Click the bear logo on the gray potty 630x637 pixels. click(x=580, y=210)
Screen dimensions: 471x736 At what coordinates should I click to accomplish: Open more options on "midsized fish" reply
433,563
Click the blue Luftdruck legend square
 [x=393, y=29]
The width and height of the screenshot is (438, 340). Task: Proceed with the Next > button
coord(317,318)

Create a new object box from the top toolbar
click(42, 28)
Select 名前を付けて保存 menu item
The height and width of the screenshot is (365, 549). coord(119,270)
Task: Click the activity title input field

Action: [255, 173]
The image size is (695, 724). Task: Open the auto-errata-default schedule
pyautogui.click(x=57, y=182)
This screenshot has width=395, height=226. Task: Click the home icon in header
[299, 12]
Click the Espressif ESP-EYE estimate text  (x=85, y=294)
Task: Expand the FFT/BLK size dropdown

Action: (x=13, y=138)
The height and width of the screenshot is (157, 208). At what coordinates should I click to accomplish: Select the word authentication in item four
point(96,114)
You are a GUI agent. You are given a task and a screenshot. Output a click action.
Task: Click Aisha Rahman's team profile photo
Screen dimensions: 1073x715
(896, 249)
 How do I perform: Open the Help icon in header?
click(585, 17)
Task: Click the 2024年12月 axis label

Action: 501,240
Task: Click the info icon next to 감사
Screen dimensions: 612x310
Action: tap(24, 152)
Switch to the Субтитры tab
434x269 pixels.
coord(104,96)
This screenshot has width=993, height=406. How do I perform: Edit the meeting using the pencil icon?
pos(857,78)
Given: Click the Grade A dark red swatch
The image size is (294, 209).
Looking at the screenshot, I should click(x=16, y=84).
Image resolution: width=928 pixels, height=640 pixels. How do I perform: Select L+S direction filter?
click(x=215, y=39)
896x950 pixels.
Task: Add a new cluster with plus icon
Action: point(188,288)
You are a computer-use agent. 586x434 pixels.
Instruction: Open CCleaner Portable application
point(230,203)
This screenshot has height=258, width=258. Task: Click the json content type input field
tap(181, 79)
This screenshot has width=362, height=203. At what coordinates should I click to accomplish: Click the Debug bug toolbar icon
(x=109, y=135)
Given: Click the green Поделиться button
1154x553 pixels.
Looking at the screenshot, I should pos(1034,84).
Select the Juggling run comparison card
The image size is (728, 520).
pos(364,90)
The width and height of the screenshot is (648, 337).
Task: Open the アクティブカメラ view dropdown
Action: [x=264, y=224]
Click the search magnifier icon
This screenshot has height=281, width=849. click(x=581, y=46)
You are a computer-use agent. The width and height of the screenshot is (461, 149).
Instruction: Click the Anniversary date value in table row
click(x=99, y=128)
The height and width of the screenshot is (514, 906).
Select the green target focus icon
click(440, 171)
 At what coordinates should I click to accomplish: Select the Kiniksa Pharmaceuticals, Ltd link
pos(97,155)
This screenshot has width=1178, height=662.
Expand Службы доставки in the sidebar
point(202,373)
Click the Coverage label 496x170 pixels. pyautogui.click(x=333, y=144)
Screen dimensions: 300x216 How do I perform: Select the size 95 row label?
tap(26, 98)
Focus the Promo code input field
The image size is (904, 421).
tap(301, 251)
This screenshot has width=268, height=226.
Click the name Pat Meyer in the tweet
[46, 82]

Task details: The lines to output run from the one containing "Pharmaceuticals, Ltd link" to the last line of the entries; give them back exactly.

Result of the task:
 At what coordinates should I click to accomplish: Select the Kiniksa Pharmaceuticals, Ltd link
pos(97,155)
This screenshot has width=1178, height=662.
Expand Службы доставки in the sidebar
point(202,373)
Click the Coverage label 496x170 pixels. pyautogui.click(x=333, y=144)
Screen dimensions: 300x216 How do I perform: Select the size 95 row label?
tap(26, 98)
Focus the Promo code input field
The image size is (904, 421).
tap(301, 251)
This screenshot has width=268, height=226.
Click the name Pat Meyer in the tweet
[46, 82]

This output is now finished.